-- start Source material --

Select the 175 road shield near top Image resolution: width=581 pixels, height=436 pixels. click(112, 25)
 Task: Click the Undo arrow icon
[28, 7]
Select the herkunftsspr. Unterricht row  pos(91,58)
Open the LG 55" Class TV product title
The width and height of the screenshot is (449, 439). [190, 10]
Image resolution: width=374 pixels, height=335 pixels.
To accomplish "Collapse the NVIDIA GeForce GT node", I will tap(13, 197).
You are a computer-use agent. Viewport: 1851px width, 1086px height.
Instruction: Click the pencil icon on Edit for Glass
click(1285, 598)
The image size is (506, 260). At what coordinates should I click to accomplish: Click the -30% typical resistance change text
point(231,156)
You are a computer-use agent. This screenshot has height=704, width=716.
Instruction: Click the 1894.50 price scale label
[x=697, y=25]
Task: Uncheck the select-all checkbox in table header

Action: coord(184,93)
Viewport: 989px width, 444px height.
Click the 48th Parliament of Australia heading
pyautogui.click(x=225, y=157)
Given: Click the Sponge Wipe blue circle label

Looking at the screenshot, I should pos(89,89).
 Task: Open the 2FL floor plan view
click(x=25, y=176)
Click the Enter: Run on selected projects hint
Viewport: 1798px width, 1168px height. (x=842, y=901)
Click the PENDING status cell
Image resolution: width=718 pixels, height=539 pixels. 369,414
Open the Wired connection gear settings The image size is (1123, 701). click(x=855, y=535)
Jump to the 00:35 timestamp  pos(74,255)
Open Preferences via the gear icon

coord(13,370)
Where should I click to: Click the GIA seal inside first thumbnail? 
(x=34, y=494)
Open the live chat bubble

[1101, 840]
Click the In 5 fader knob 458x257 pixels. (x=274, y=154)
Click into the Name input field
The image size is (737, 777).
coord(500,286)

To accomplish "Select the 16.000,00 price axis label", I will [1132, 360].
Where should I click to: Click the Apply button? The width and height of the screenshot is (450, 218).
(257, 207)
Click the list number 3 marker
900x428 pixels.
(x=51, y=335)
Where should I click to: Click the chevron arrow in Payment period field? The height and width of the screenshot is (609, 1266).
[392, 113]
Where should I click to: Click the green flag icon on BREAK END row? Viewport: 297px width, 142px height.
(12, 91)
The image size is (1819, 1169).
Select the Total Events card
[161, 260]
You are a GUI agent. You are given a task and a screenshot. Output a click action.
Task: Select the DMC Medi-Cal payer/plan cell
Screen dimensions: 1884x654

-- end Source material --

● **Task statement**
Write out all of the lines above again, substituting "cog" for every occurrence of "gear" and leaving everything else as it is.

● **Solution to this exercise**
Select the 175 road shield near top Image resolution: width=581 pixels, height=436 pixels. click(112, 25)
 Task: Click the Undo arrow icon
[28, 7]
Select the herkunftsspr. Unterricht row  pos(91,58)
Open the LG 55" Class TV product title
The width and height of the screenshot is (449, 439). [190, 10]
Image resolution: width=374 pixels, height=335 pixels.
To accomplish "Collapse the NVIDIA GeForce GT node", I will tap(13, 197).
You are a computer-use agent. Viewport: 1851px width, 1086px height.
Instruction: Click the pencil icon on Edit for Glass
click(1285, 598)
The image size is (506, 260). At what coordinates should I click to accomplish: Click the -30% typical resistance change text
point(231,156)
You are a computer-use agent. This screenshot has height=704, width=716.
Instruction: Click the 1894.50 price scale label
[x=697, y=25]
Task: Uncheck the select-all checkbox in table header

Action: coord(184,93)
Viewport: 989px width, 444px height.
Click the 48th Parliament of Australia heading
pyautogui.click(x=225, y=157)
Given: Click the Sponge Wipe blue circle label

Looking at the screenshot, I should pos(89,89).
 Task: Open the 2FL floor plan view
click(x=25, y=176)
Click the Enter: Run on selected projects hint
Viewport: 1798px width, 1168px height. (x=842, y=901)
Click the PENDING status cell
Image resolution: width=718 pixels, height=539 pixels. 369,414
Open the Wired connection cog settings The image size is (1123, 701). click(x=855, y=535)
Jump to the 00:35 timestamp  pos(74,255)
Open Preferences via the cog icon

coord(13,370)
Where should I click to: Click the GIA seal inside first thumbnail? 
(x=34, y=494)
Open the live chat bubble

[1101, 840]
Click the In 5 fader knob 458x257 pixels. (x=274, y=154)
Click into the Name input field
The image size is (737, 777).
coord(500,286)

To accomplish "Select the 16.000,00 price axis label", I will [1132, 360].
Where should I click to: Click the Apply button? The width and height of the screenshot is (450, 218).
(257, 207)
Click the list number 3 marker
900x428 pixels.
(x=51, y=335)
Where should I click to: Click the chevron arrow in Payment period field? The height and width of the screenshot is (609, 1266).
[392, 113]
Where should I click to: Click the green flag icon on BREAK END row? Viewport: 297px width, 142px height.
(12, 91)
The image size is (1819, 1169).
Select the Total Events card
[161, 260]
You are a GUI agent. You are given a task and a screenshot. Output a click action.
Task: Select the DMC Medi-Cal payer/plan cell
Screen dimensions: 1884x654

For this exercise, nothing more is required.